**Problem to solve**: Could you quote, word for word, the records from the line containing "You are a computer-use" through the line containing "Looking at the", with both of those lines included and the pictures left out?

───── Supplied entries ─────

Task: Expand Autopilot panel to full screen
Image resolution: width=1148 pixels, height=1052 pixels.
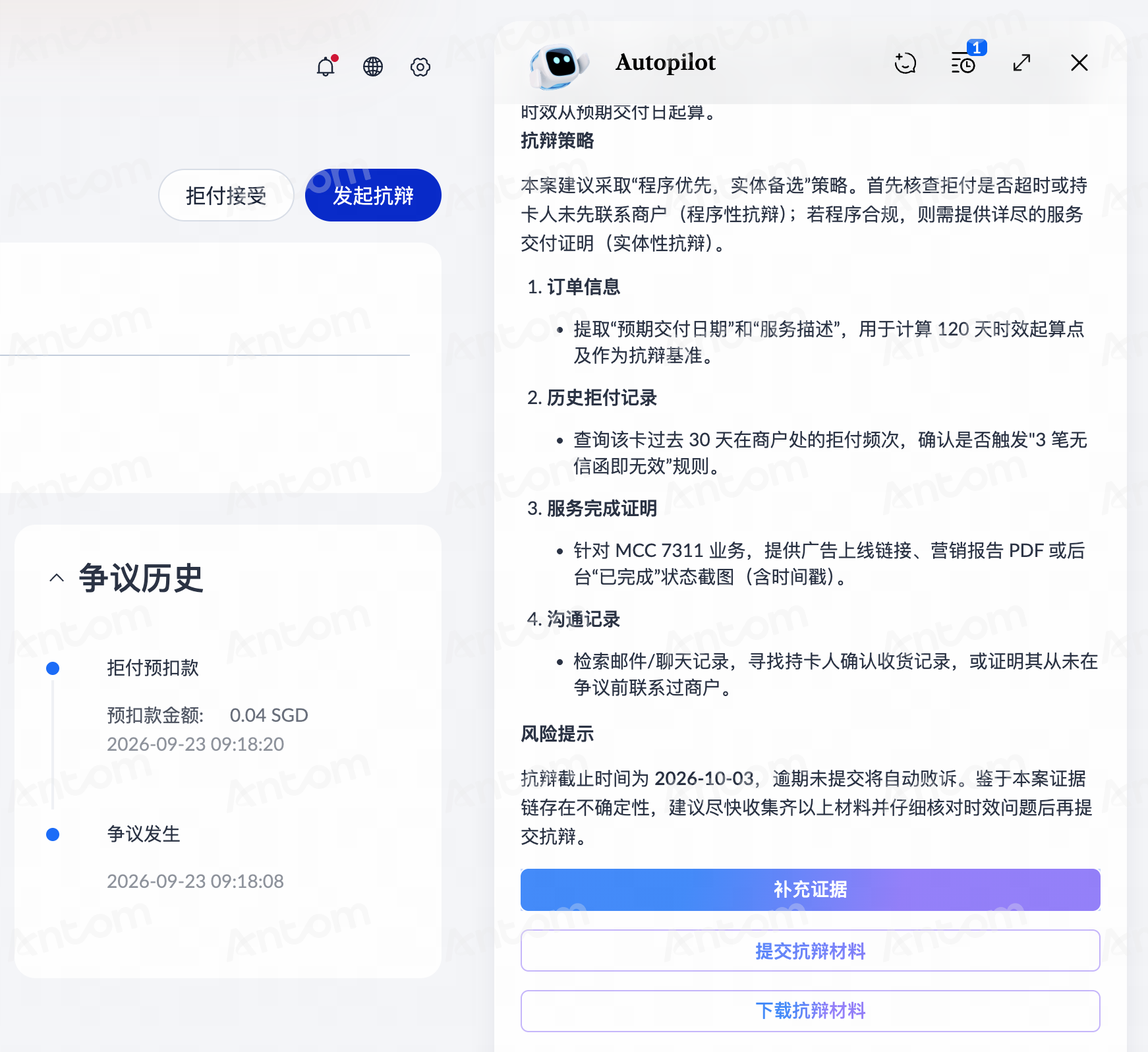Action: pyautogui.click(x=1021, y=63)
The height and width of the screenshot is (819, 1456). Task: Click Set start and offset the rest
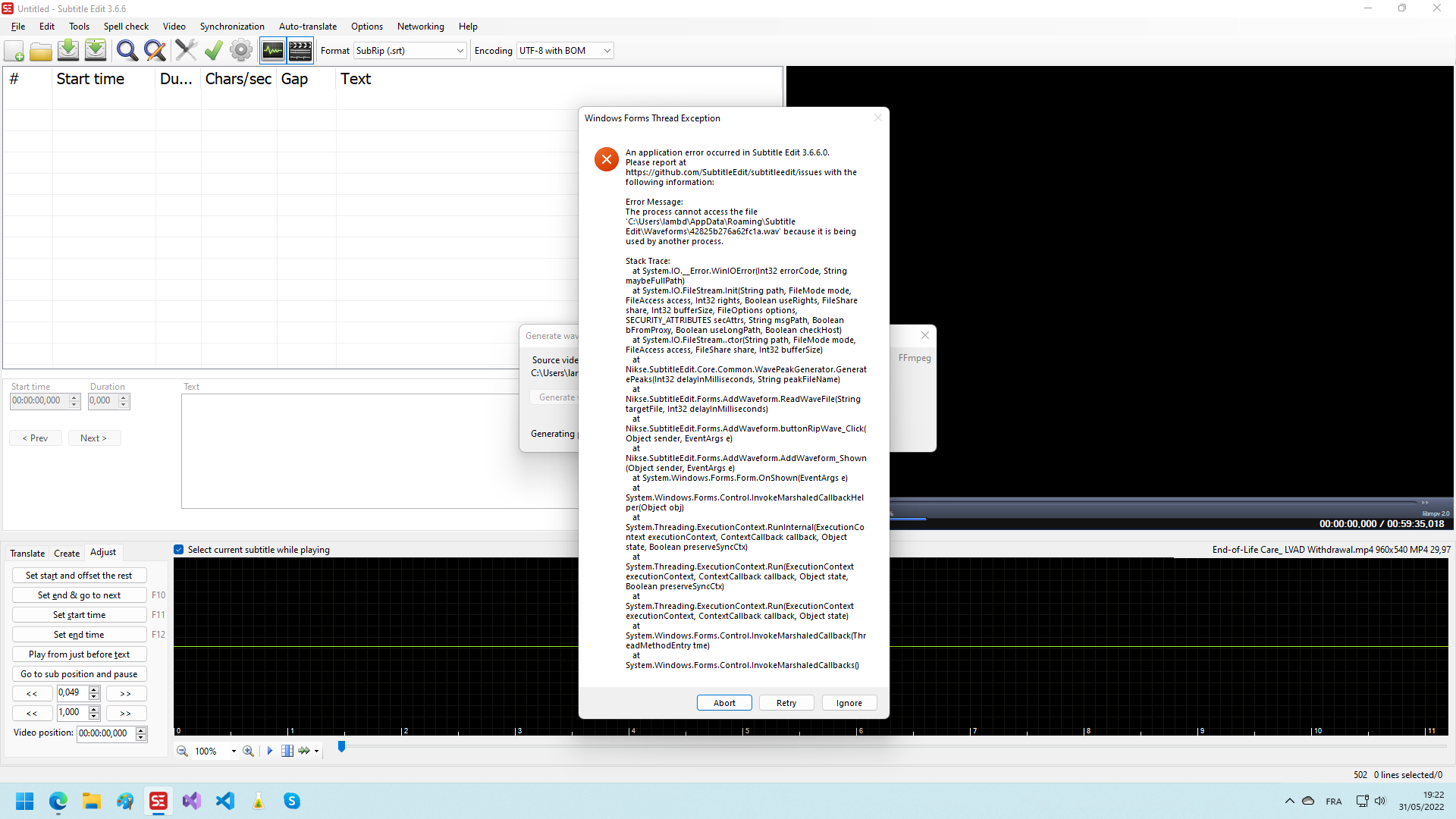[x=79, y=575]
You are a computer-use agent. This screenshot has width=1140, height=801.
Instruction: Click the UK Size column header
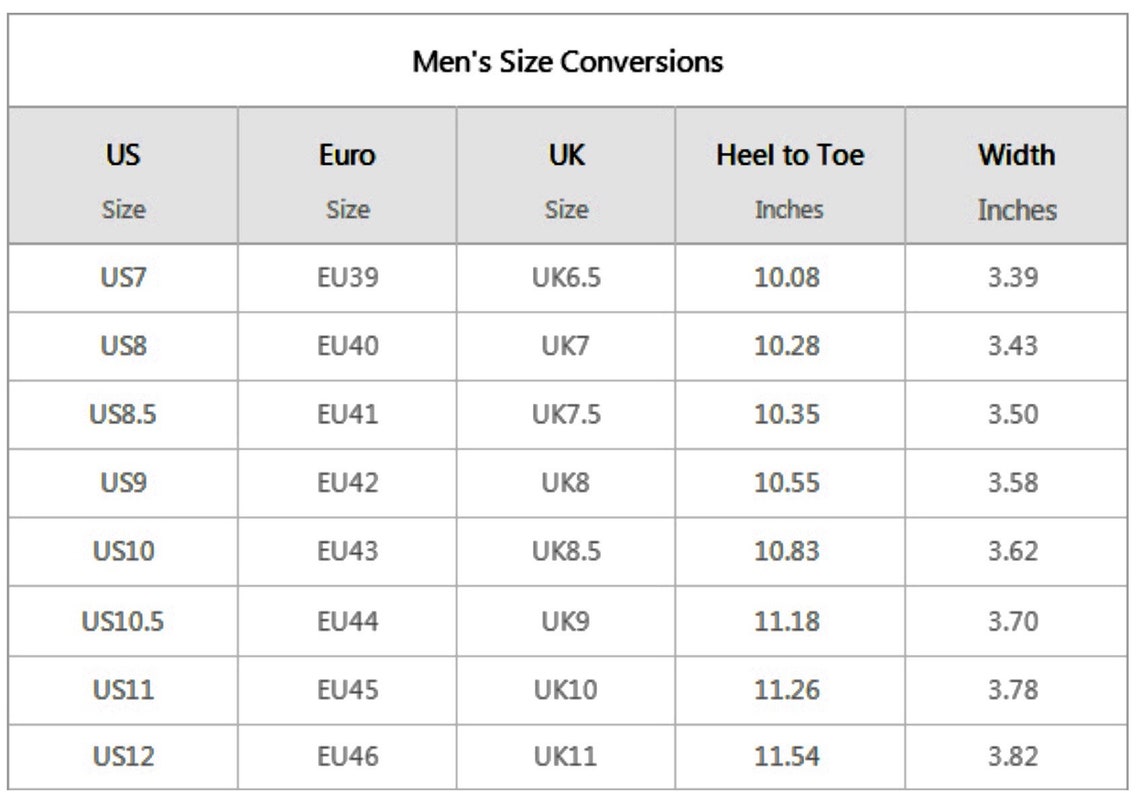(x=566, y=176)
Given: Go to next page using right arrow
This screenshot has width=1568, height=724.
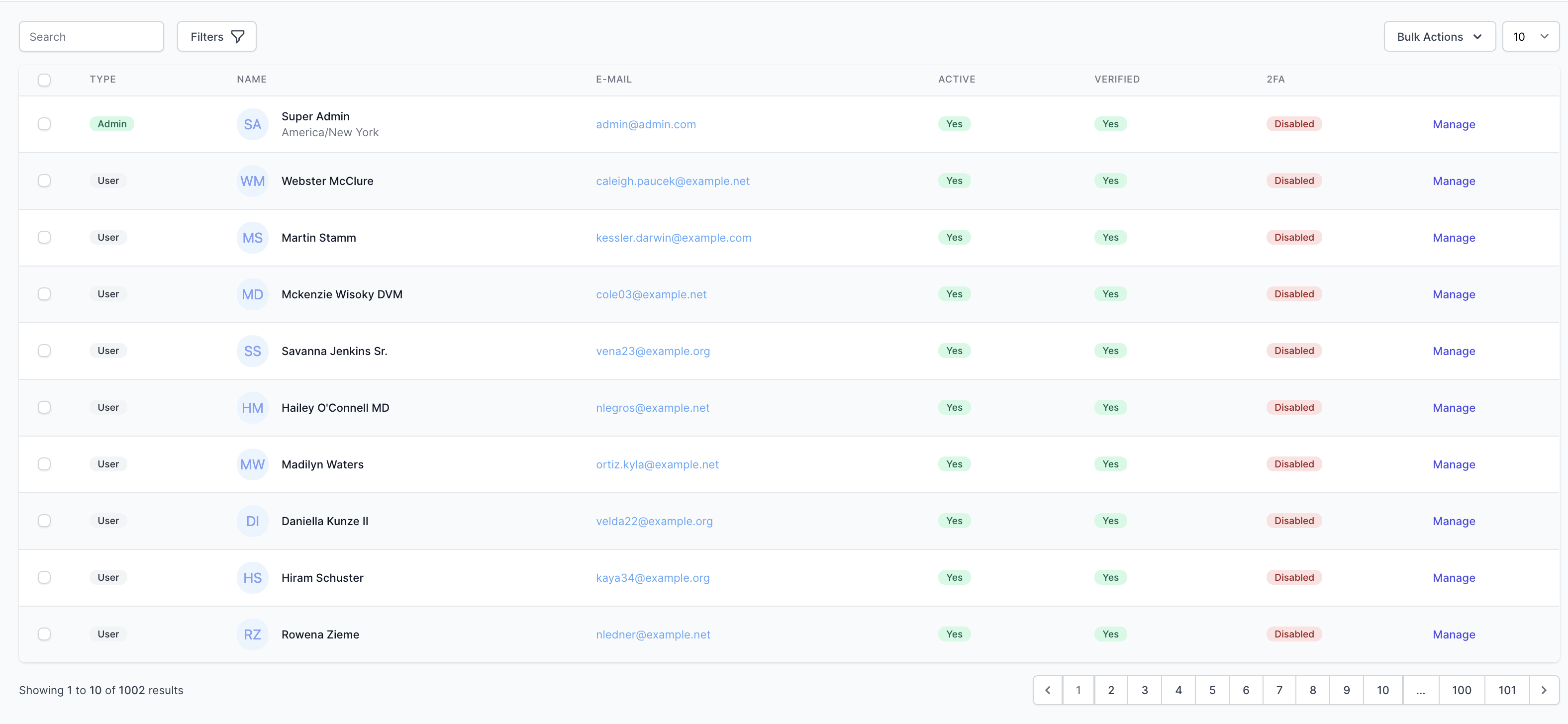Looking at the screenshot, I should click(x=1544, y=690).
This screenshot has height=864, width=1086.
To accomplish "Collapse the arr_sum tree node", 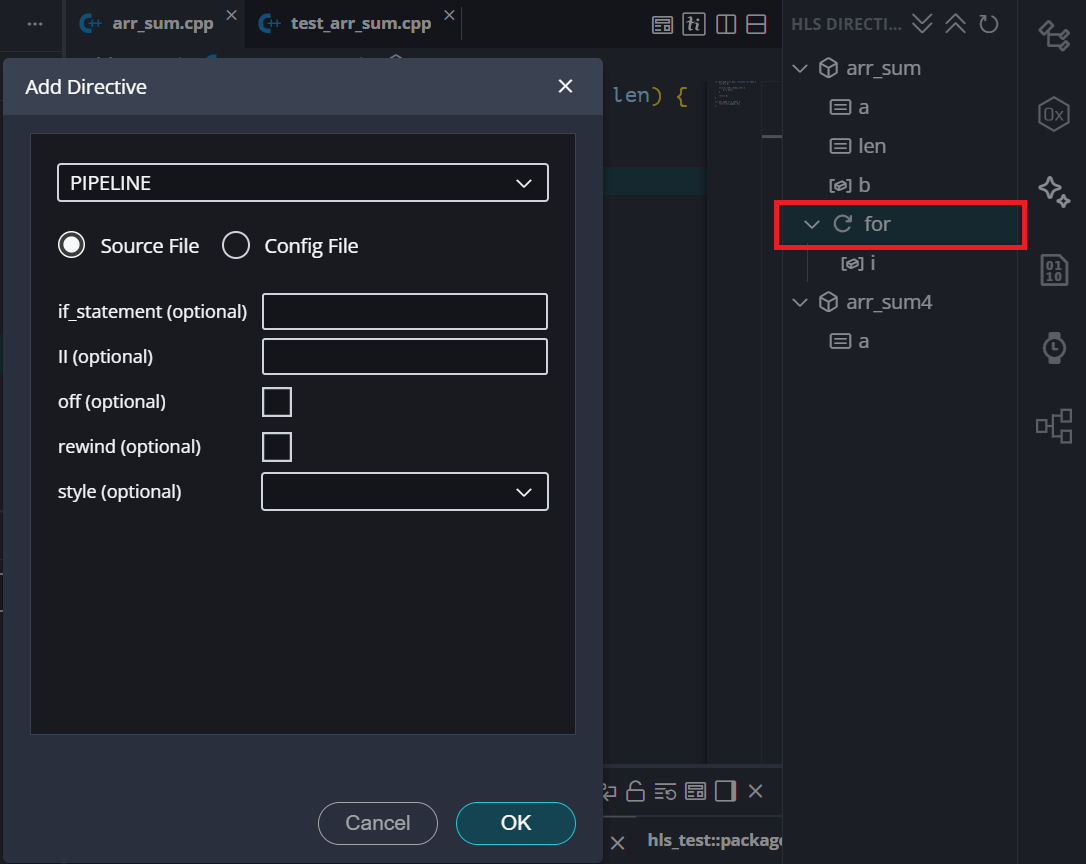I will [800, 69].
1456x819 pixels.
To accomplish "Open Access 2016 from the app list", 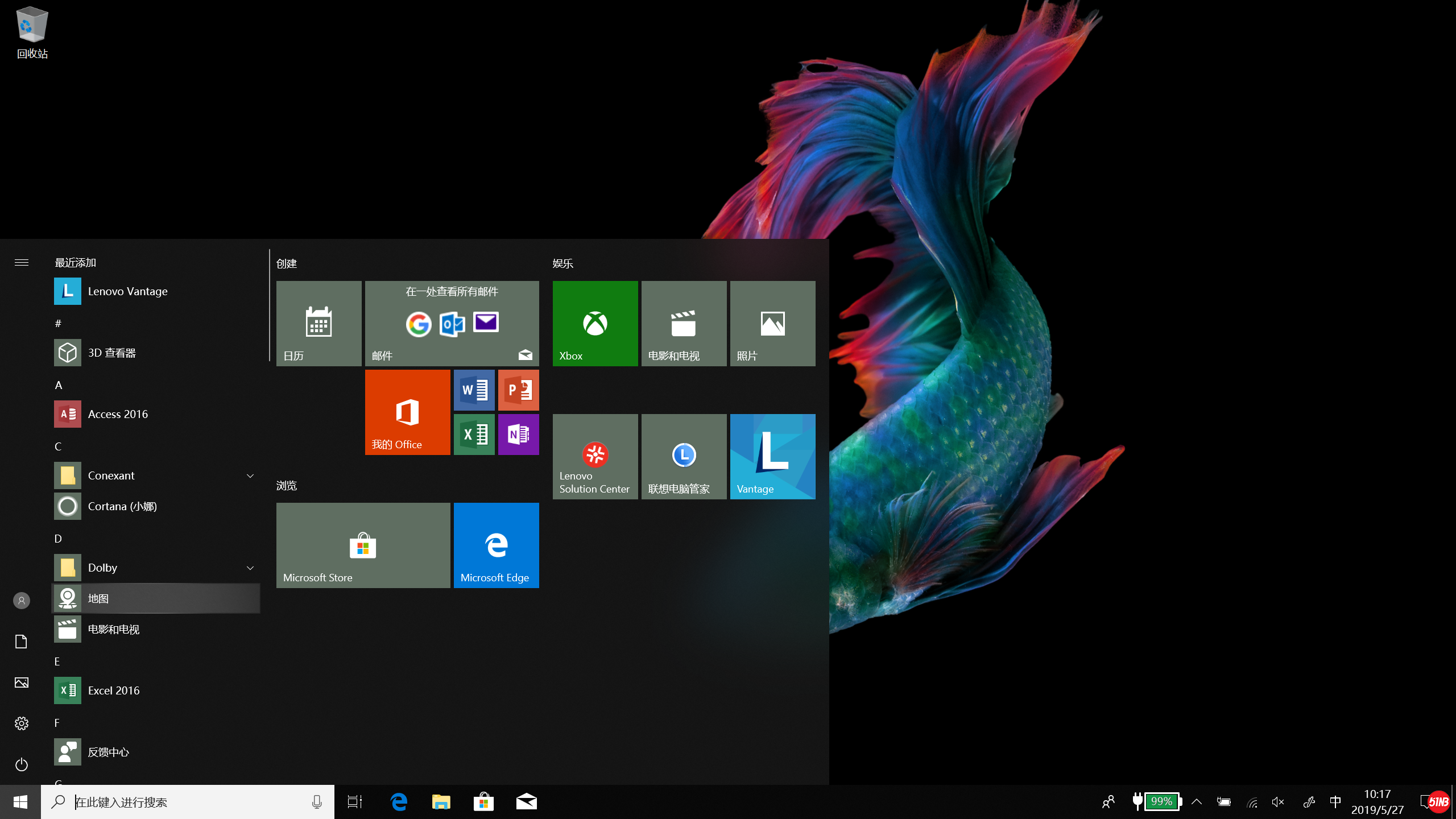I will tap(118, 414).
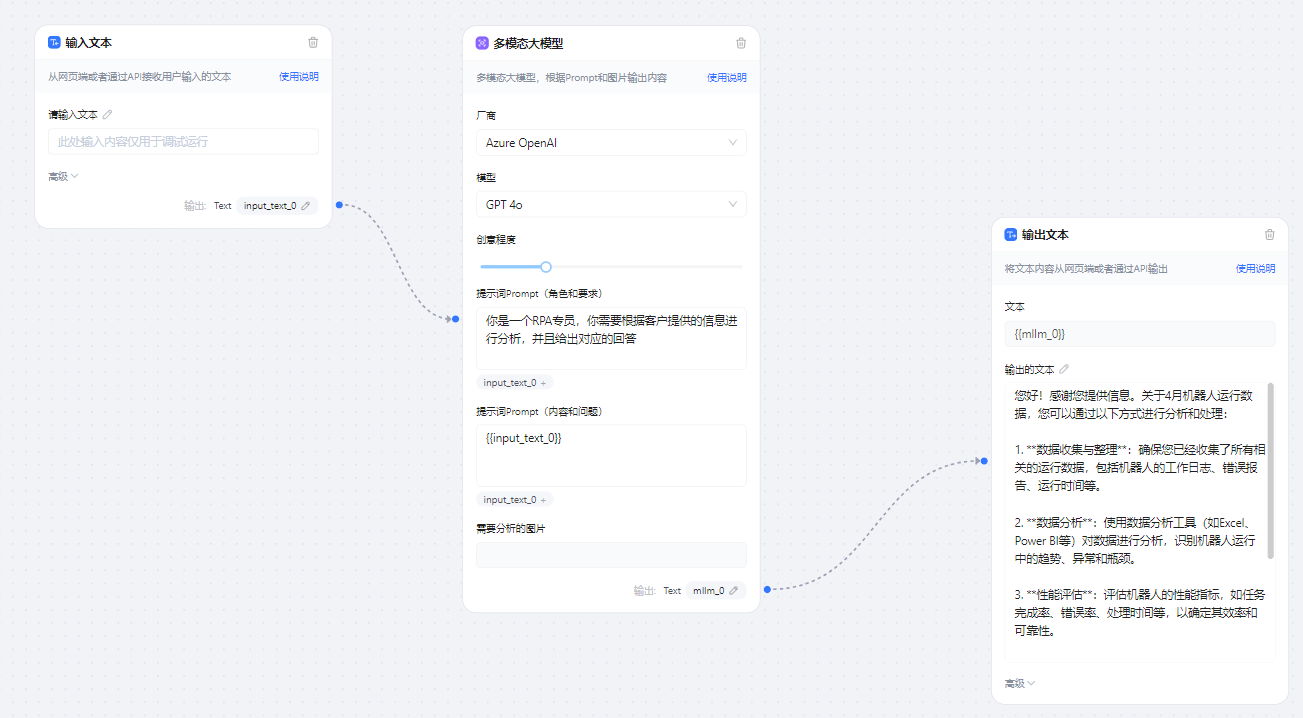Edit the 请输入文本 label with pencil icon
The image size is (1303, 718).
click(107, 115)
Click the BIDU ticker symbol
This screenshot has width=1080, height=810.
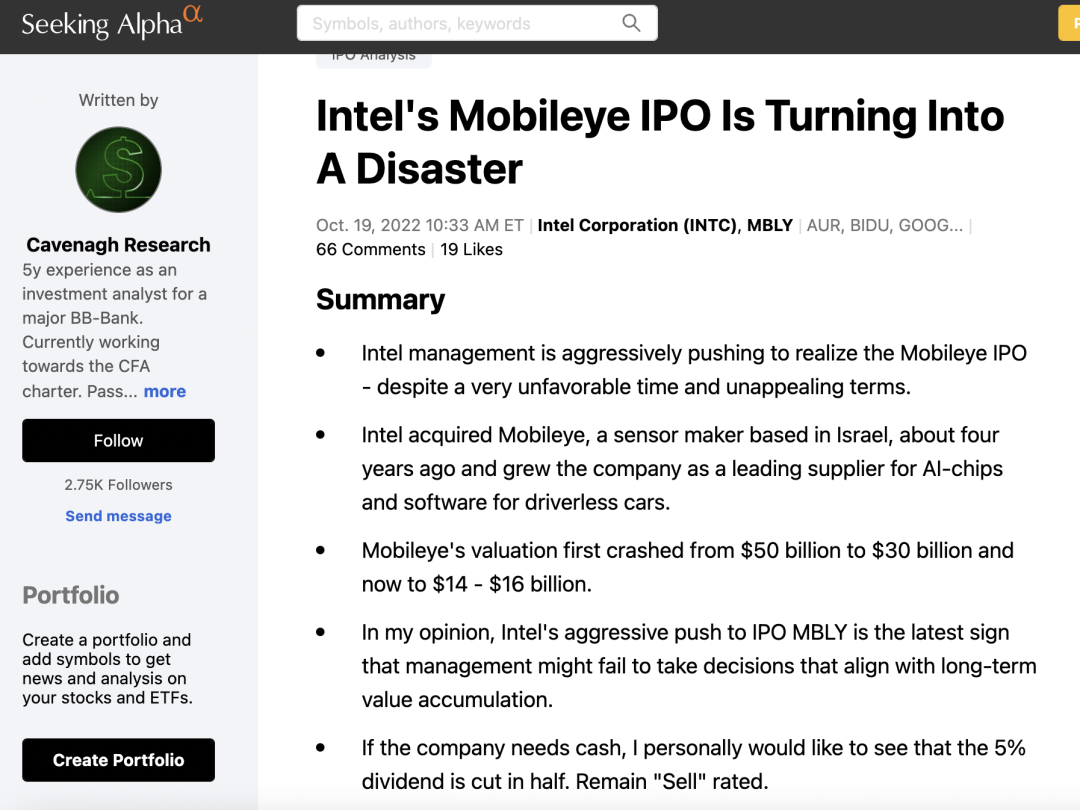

─────

**Response to the task**:
You are a computer-use agent. This screenshot has width=1140, height=801.
Instruction: Click the UK Size column header
(x=566, y=176)
Given: Go to next page using right arrow
This screenshot has width=1568, height=724.
Looking at the screenshot, I should click(x=1544, y=690).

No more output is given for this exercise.